Cystic Fibrosis (CFTR) 165 Pathogenic Variants with Reflex to Sequencing

Background information for Cystic Fibrosis (CFTR), 165 Pathogenic Variants with Reflex to Sequencing:
Characteristics of Classic Cystic Fibrosis (CF): Chronic sino-pulmonary disease, gastrointestinal malabsorption/pancreatic insufficiency, and obstructive azoospermia. Symptoms of a CFTR-related disorder are often limited to a single organ system such as isolated pancreatitis, bilateral absence of the vas deferens, nasal polyposis, or bronchiectasis.
Incidence: 1 in 2,300 Ashkenazi Jewish, 1 in 2,500 Caucasians, 1 in 13,500 Hispanics, 1 in 15,100 African Americans, 1 in 35,100 Asians.
Inheritance: Autosomal recessive.
Penetrance: High for severe pathogenic variants, variable for moderate and mild pathogenic variants.

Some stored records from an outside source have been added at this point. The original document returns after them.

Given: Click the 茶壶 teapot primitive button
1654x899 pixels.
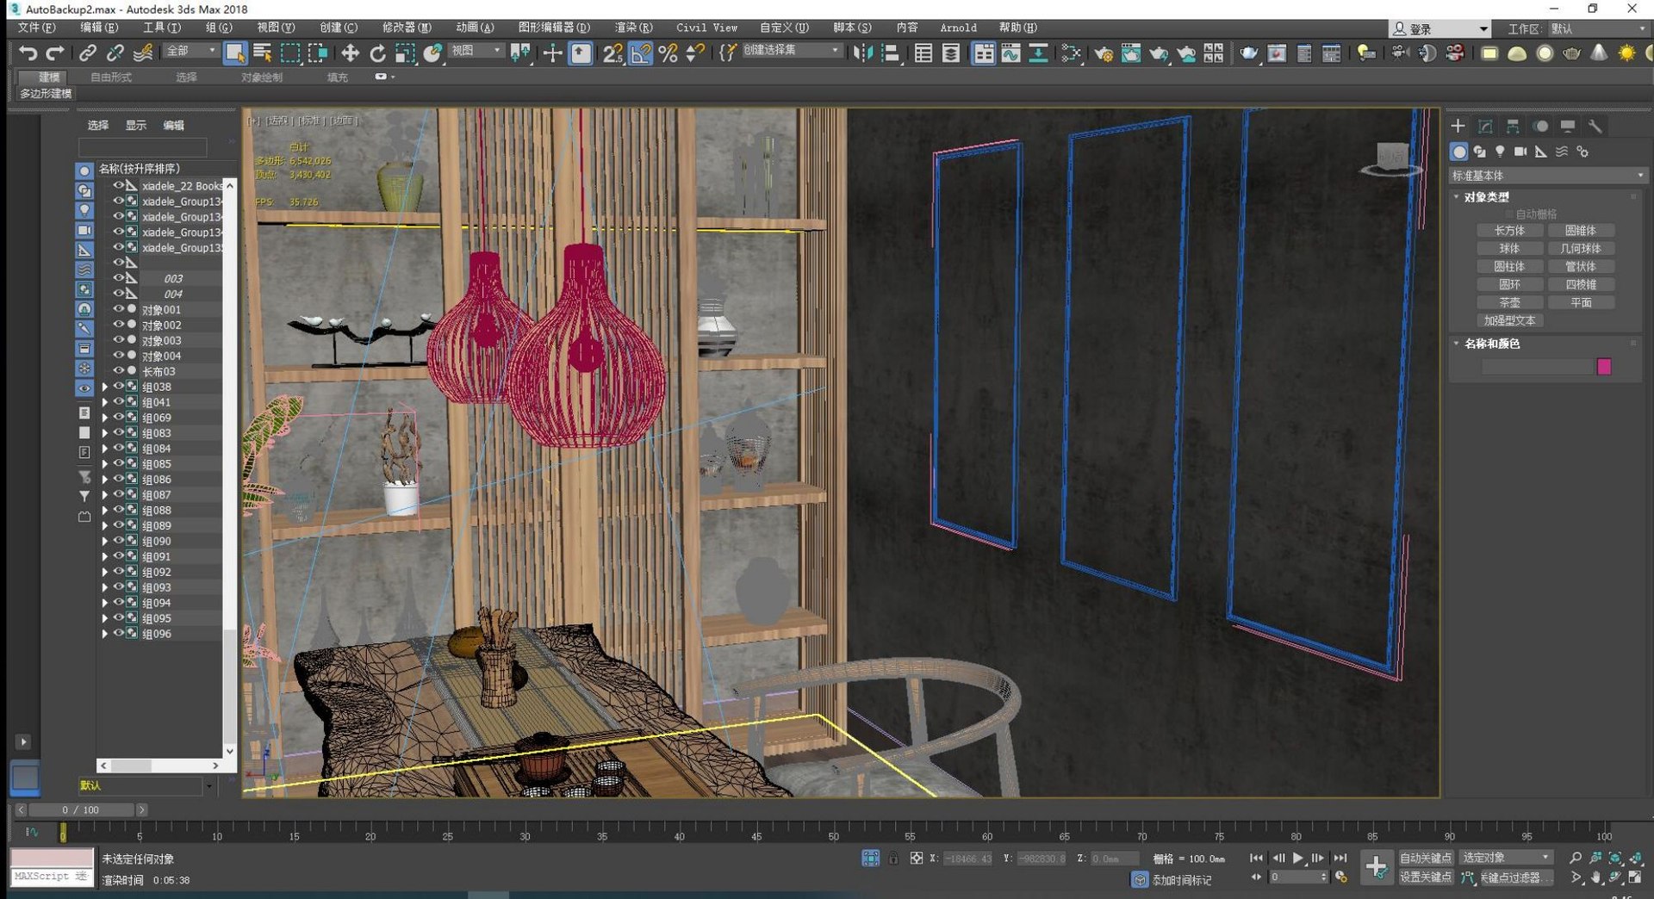Looking at the screenshot, I should [1508, 302].
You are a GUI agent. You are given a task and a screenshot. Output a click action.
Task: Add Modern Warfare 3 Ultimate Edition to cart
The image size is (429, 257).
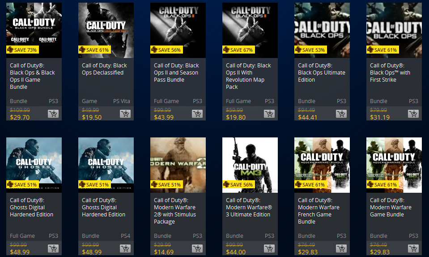269,249
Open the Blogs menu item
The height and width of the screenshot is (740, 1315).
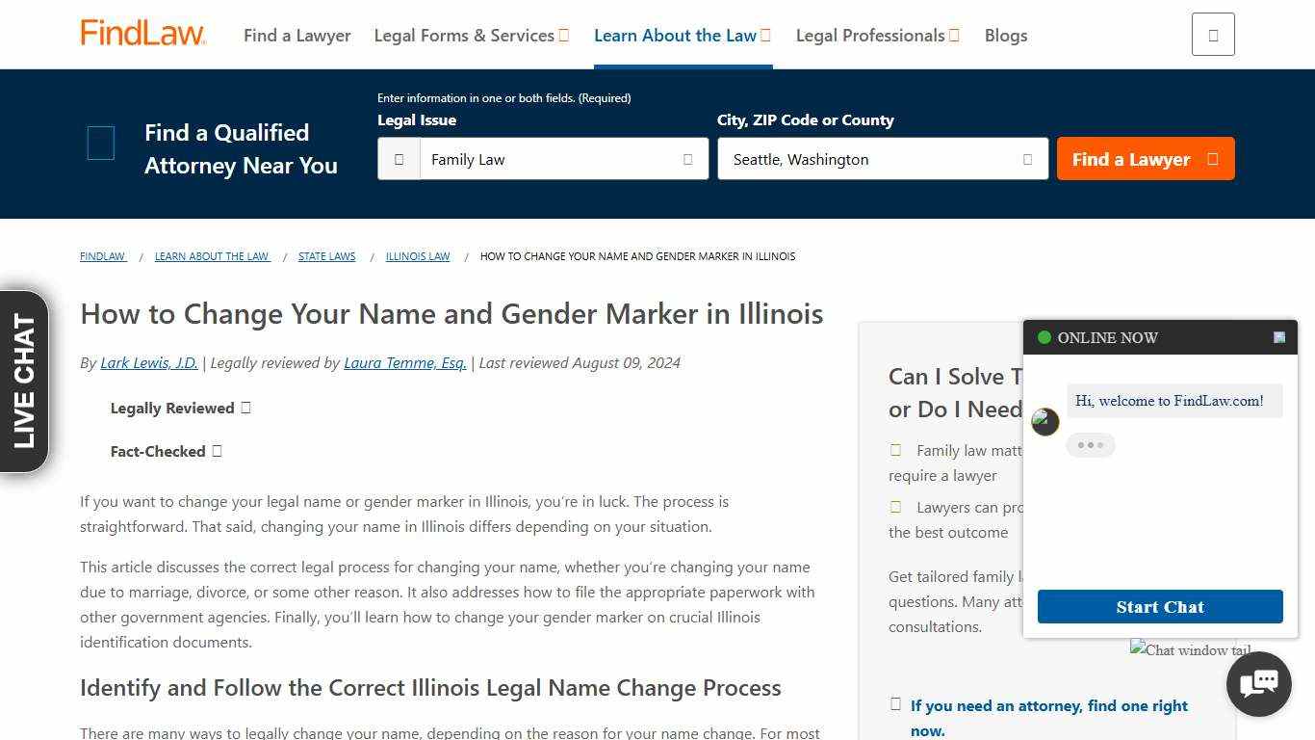tap(1006, 35)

Cause of Classic CF: Two severe, or one severe and one moderate, pathogenic CFTR variants on opposite chromosomes.
Cause of CFTR-Related Disorders: Two pathogenic CFTR variants on opposite chromosomes in any of the following combinations; two mild, one mild and one severe or one mild and one moderate.
Pathogenic Variants Tested: Refer to Additional Technical Information document.

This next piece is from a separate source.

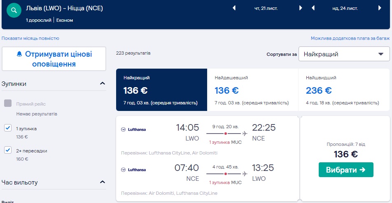The width and height of the screenshot is (392, 203).
Task: Collapse the 'Час вильоту' filter section
Action: [x=103, y=182]
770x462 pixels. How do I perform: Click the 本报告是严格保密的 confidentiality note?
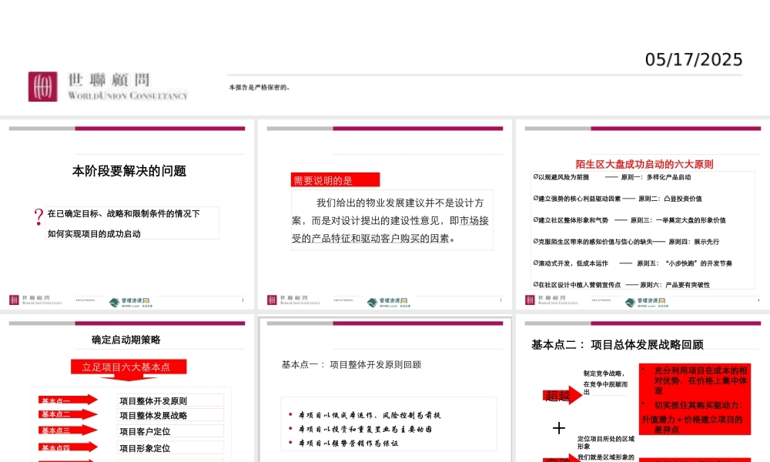coord(259,87)
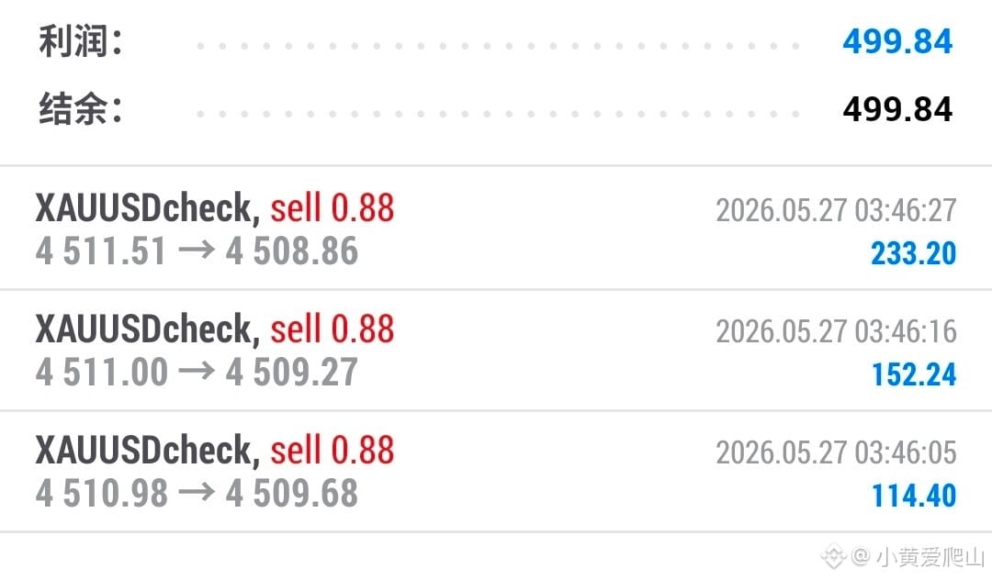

Clinical Sensitivity of CF 165-Variants Test: Ashkenazi Jewish 96 percent; Caucasian 92 percent; Hispanic 80 percent; African American 78 percent; Asian American 55 percent.
Clinical Sensitivity for Sequencing: 97 percent.
Methodology for 165-Variants Test: Polymerase Chain Reaction (PCR) and fluorescence monitoring.
Methodology for Sequencing: Bidirectional sequencing of the CFTR coding region and intron-exon boundaries.
Analytical Sensitivity & Specificity: 99 percent.
Limitations: Diagnostic errors can occur due to rare sequence variations. CFTR promoter and regulatory region variants and large gene deletions/duplications and inversions will not be detected.